## DOCUMENT EXCERPT
((

In Houston, OFBJP functionaries gathered for a celebration at a local Indian restaurant Dec. 18. Those who addressed the event included Houston OFBJP chapter coordinator Achalesh Amar who applauded the contributions of senior community members like Ramesh Shah and Sharad Amin who were in Gujarat campaigning on the ground. “People were excited, jubilant and somewhat relieved [that the BJP won] after the election results were declared,” said Amar.

OFBJP vice president and senior leader Adapa Prasad explained in his address in Washington D.C. how BJP’s vote share increased across regions helping the party win assembly elections for the sixth consecutive time thanks largely to Modi’s personal appeal.

Harjit Singh Hundal, general secretary of Akali Dal USA, congratulated BJP, predicting that the BJP and NDA will win in the 2019 parliamentary elections with an absolute majority.

Indian-Americans temper their response to Gujarat, Himachal Pradesh results

Supporters gather at Rajbhog restaurant in Jersey City, N.J., Dec. 18.

Despite such all-around praise of Modi and his party, many in the community pointed out that the fact that the BJP won only 99 seats against the projected 150 as predicted by BJP President Amit Shah, warrants a deep introspection by party leaders as to what went wrong in Gujarat, so the party can emerge stronger in the next state assembly election in 2018 in Karnataka.

“Nobody brought his issue directly at the victory celebrations in Edison, but some people mentioned about this issue in personal conversations,” said Deepti Jani, an OFBJP member present at the celebrations in Edison.

))

## EXERCISES TO COMPLETE
• A. Write out a passage from the Gujarat election article word for word, beginning at the words "OFBJP vice president" and stopping after "N.J., Dec. 18.".
• B. According to the Gujarat election article, why did many in the community say BJP leaders needed deep introspection? Answer in one to three sentences.
The records that follow have no connection to the Gujarat election article.

## SOURCE INFORMATION
((

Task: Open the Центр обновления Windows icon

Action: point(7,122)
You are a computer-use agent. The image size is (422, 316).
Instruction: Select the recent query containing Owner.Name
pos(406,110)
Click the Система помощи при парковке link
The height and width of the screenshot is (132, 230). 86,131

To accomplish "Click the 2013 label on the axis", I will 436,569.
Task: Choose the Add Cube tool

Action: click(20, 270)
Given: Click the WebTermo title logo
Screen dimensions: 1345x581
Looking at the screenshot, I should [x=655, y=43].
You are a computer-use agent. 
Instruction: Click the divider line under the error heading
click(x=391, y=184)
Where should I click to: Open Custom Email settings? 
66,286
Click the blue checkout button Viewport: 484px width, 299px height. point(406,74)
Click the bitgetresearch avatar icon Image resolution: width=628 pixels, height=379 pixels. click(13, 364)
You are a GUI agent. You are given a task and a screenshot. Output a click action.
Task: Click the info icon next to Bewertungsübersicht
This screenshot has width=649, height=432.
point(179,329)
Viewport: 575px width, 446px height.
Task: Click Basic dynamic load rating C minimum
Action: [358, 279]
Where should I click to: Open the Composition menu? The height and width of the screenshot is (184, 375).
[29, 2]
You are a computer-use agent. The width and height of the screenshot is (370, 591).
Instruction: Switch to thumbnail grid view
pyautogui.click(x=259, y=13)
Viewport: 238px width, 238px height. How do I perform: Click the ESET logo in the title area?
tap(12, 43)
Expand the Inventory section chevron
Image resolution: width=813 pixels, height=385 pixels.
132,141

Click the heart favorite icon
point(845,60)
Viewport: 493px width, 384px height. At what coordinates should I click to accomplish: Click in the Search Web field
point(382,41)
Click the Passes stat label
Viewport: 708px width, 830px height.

))

## TASK ANSWERS
• A.
OFBJP vice president and senior leader Adapa Prasad explained in his address in Washington D.C. how BJP’s vote share increased across regions helping the party win assembly elections for the sixth consecutive time thanks largely to Modi’s personal appeal.

Harjit Singh Hundal, general secretary of Akali Dal USA, congratulated BJP, predicting that the BJP and NDA will win in the 2019 parliamentary elections with an absolute majority.

Indian-Americans temper their response to Gujarat, Himachal Pradesh results

Supporters gather at Rajbhog restaurant in Jersey City, N.J., Dec. 18.

• B. The BJP won only 99 seats in Gujarat, against the 150 that BJP President Amit Shah had projected. Community members said leaders should examine what went wrong so the party could emerge stronger in the 2018 Karnataka assembly election.